EXERCISE. Transcribe the forum thread about deleting repeated rows word for word, starting with "Results 1 to" and going on through "month and site.".

PROVIDED PASSAGE.
Results 1 to 11 of 11
  1. #1
    Join Date
    Feb 2005
    Location
    Puerto Rico
    Posts
    16

    Question Unanswered: How to delete repeated group of rows

    Peers,

    I have a table which has no constraint at all (not supposed). By mistake, I have balances triplicated for the same month and site.

    I need to delete the last two loading of data made to the table for that specific month and preserve the first load of data.

    Does Oracle has an internal row id or row num. that would allow me to delete the records I don't want?

    I tried rownum within a query but this field appears to identify the query records, not the id of the record in the table.

    Regards,

    J.C.

  2. #2
    Join Date
    Feb 2005
    Location
    Leesburg, VA
    Posts
    42
    Oracle has a ROWID you can select out, but if you've done ANY deletes or updates to the data since the initial insertion it is not a valid tool for basing your deletes on.

    It's very possible to delete the duplicates, but not always knowing which one was the original unless you have a create_date column or have not changed your rows.
    Steven Karam
    Oracle 10g Certified Master
    Web: OrclDBA.com
    Email: steve@orcldba.com

  3. #3
    Join Date
    Feb 2005
    Location
    Leesburg, VA
    Posts
    42
    Actually, I'm sorry...even then it might be a problem if you have been deleting or updating any other tables that exist on the same DB file in the same data blocks...not sure what you will be able to do in this case.
    Steven Karam
    Oracle 10g Certified Master
    Web: OrclDBA.com
    Email: steve@orcldba.com

  4. #4
    Join Date
    Aug 2004
    Location
    France
    Posts
    754
    If it's just a "remove duplicates" problem, as I understand it, an easy way to do what you want would be to
    Code:
    CREATE TABLE temptable AS 
    SELECT DISTINCT (your columns)

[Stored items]
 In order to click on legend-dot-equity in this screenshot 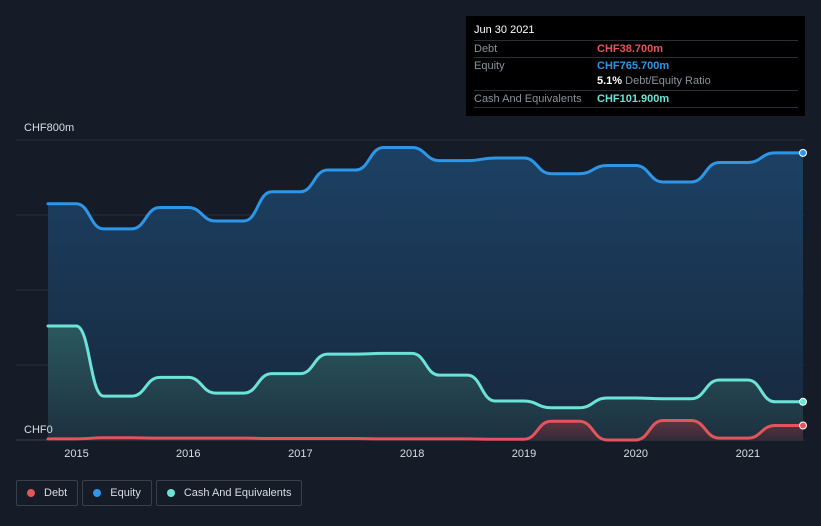, I will do `click(98, 493)`.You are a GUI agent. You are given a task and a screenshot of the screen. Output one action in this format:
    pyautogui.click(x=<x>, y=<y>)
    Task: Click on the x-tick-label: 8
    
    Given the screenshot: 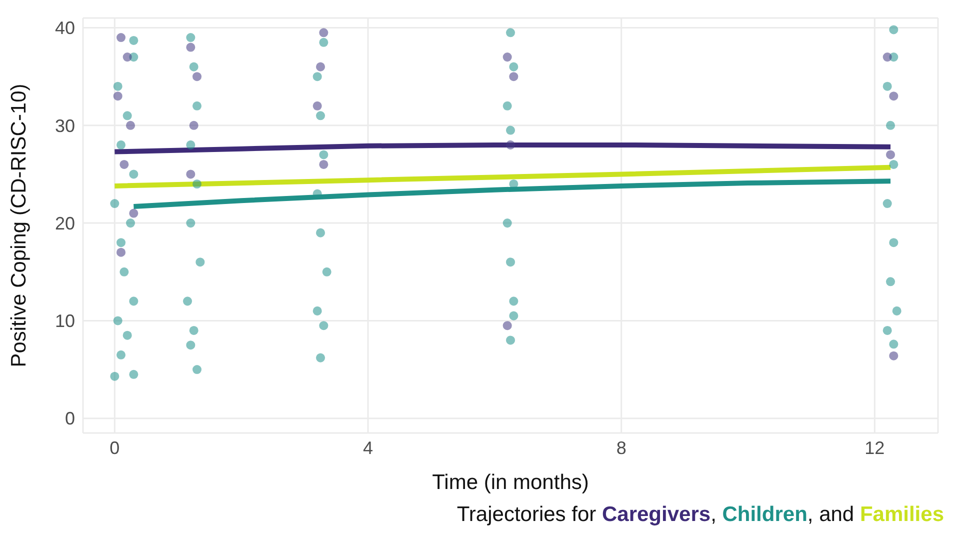 What is the action you would take?
    pyautogui.click(x=621, y=448)
    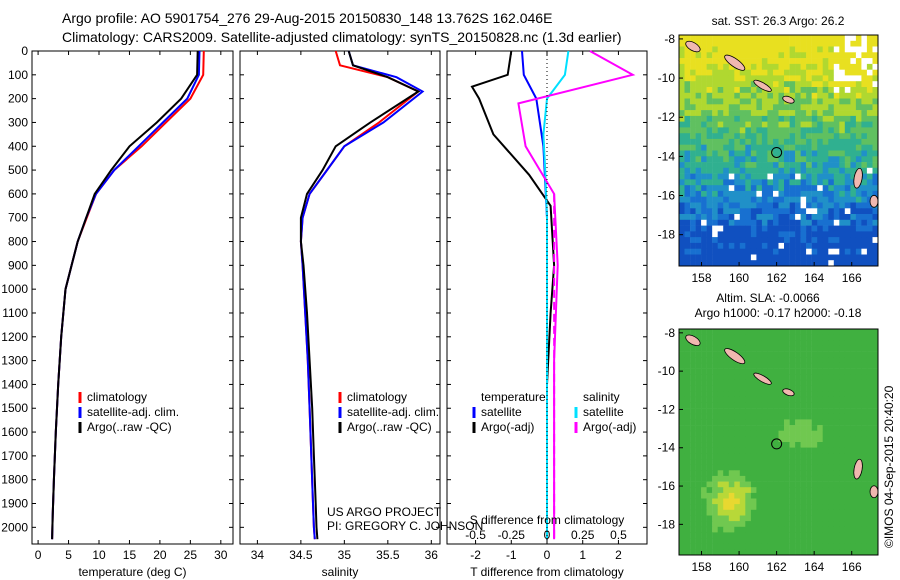 Image resolution: width=900 pixels, height=580 pixels. Describe the element at coordinates (556, 295) in the screenshot. I see `series-line` at that location.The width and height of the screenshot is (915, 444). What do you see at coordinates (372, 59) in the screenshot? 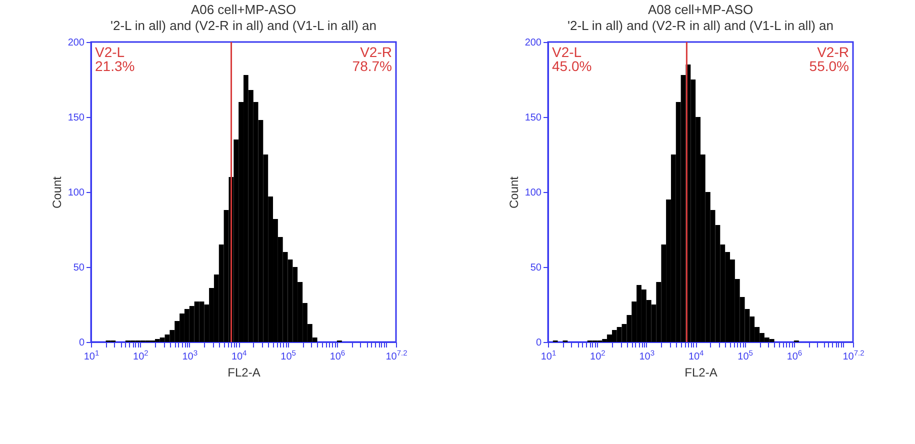
I see `annotation: V2-R 78.7%` at bounding box center [372, 59].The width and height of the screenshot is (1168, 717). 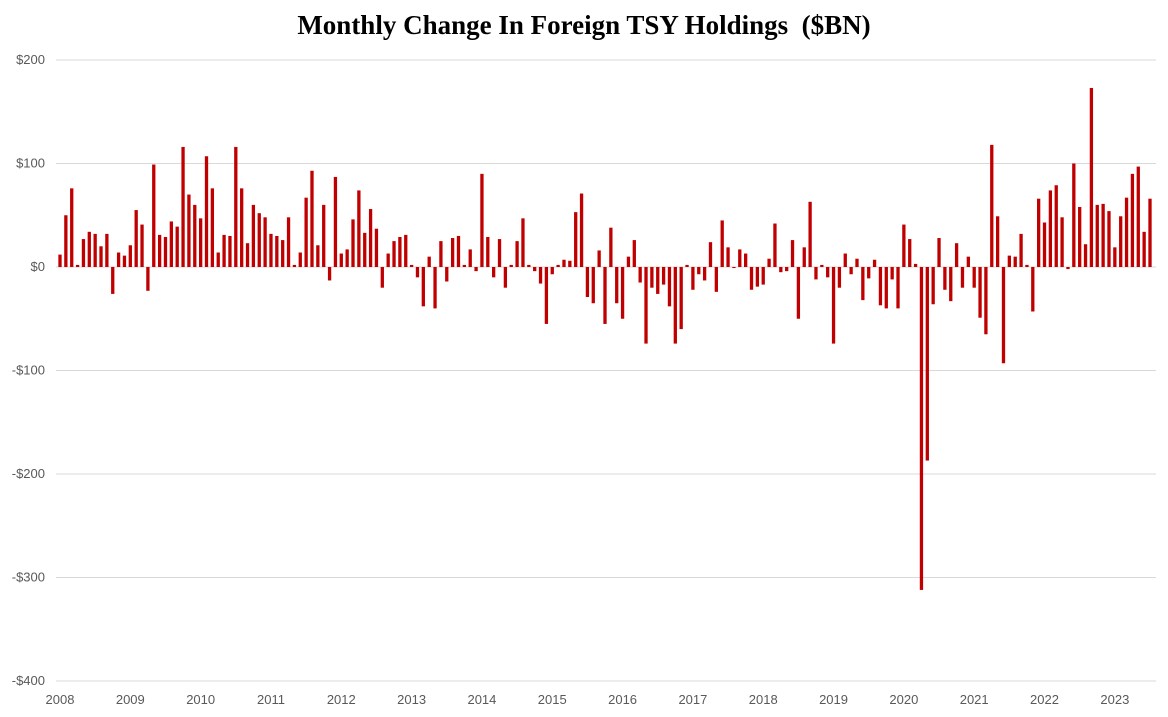 What do you see at coordinates (130, 700) in the screenshot?
I see `x-tick-label: 2009` at bounding box center [130, 700].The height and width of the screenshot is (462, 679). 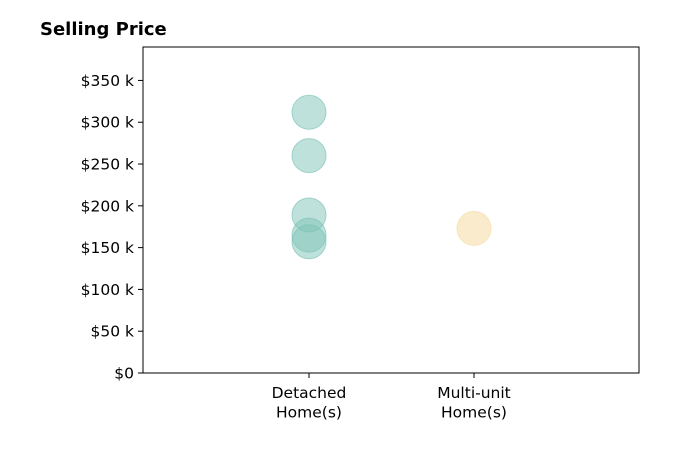 What do you see at coordinates (310, 403) in the screenshot?
I see `x-tick-label: Detached Home(s)` at bounding box center [310, 403].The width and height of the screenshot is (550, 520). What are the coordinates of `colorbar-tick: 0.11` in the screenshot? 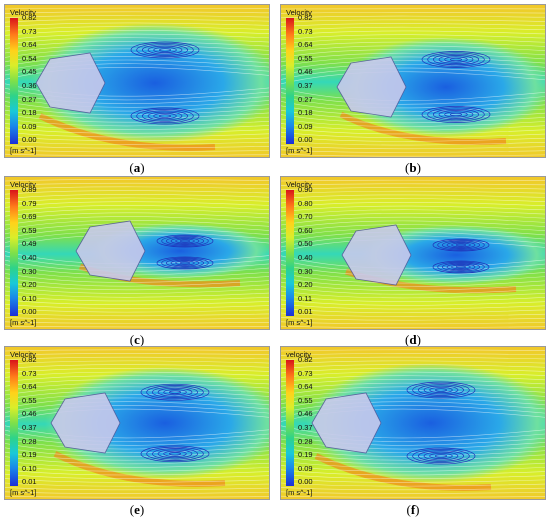 It's located at (306, 298).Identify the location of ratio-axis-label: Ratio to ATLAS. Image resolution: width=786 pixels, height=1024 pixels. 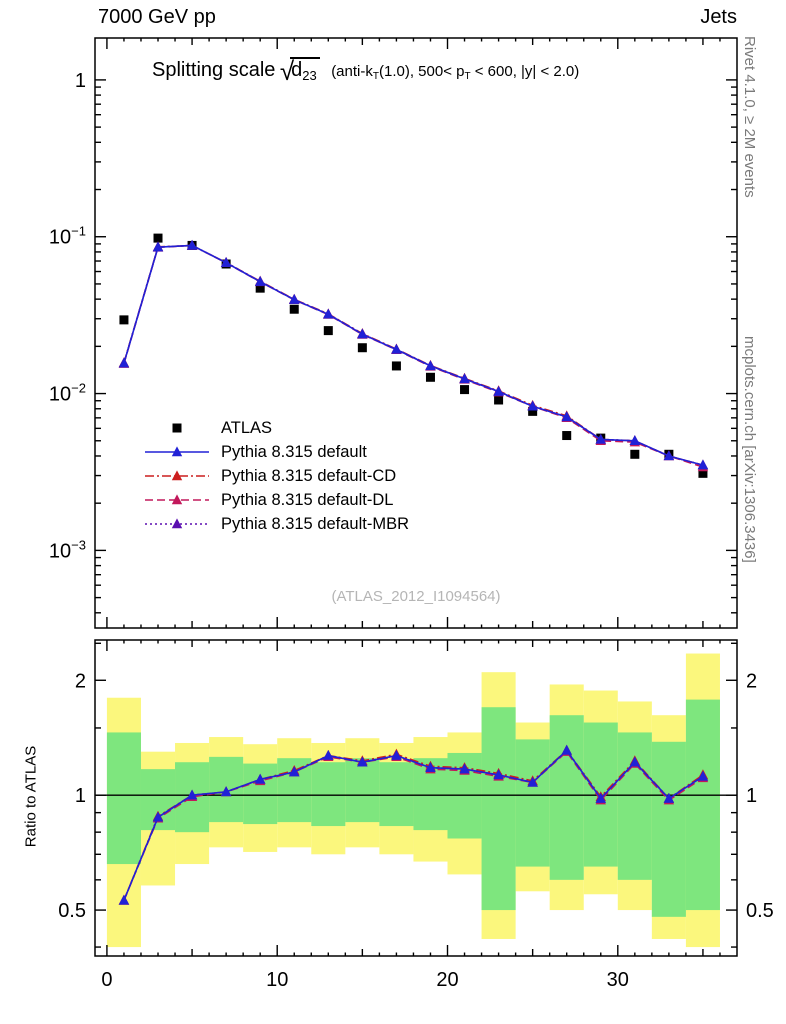
(31, 796).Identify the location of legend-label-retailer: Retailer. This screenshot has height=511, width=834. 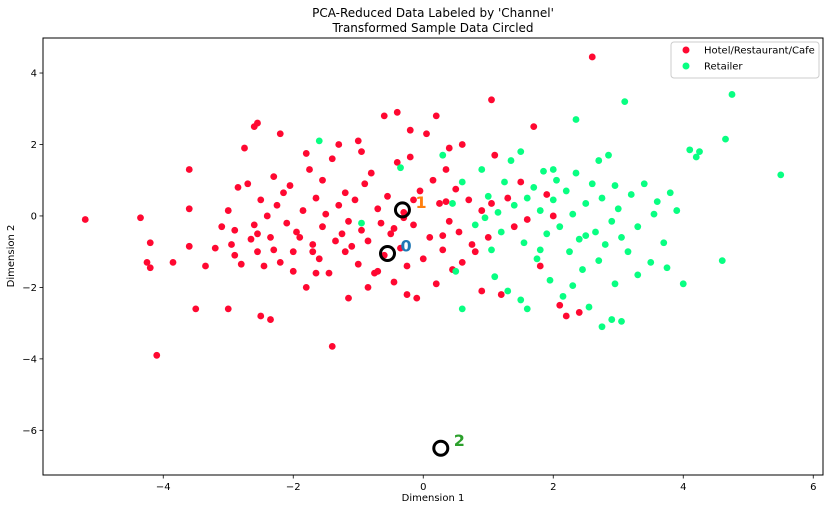
(724, 68).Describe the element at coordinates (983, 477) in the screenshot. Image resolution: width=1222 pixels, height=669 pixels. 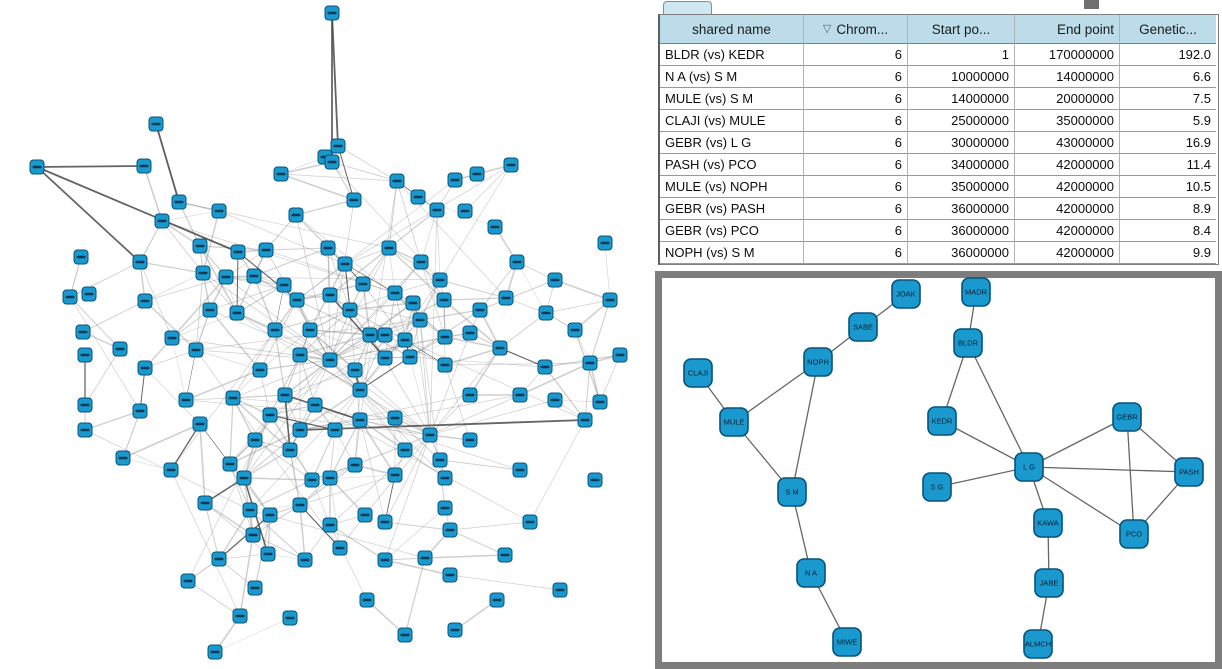
I see `graph-edge-S G-L G` at that location.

ANSWER SECTION.
Results 1 to 11 of 11
  1. #1
    Join Date
    Feb 2005
    Location
    Puerto Rico
    Posts
    16

    Question Unanswered: How to delete repeated group of rows

    Peers,

    I have a table which has no constraint at all (not supposed). By mistake, I have balances triplicated for the same month and site.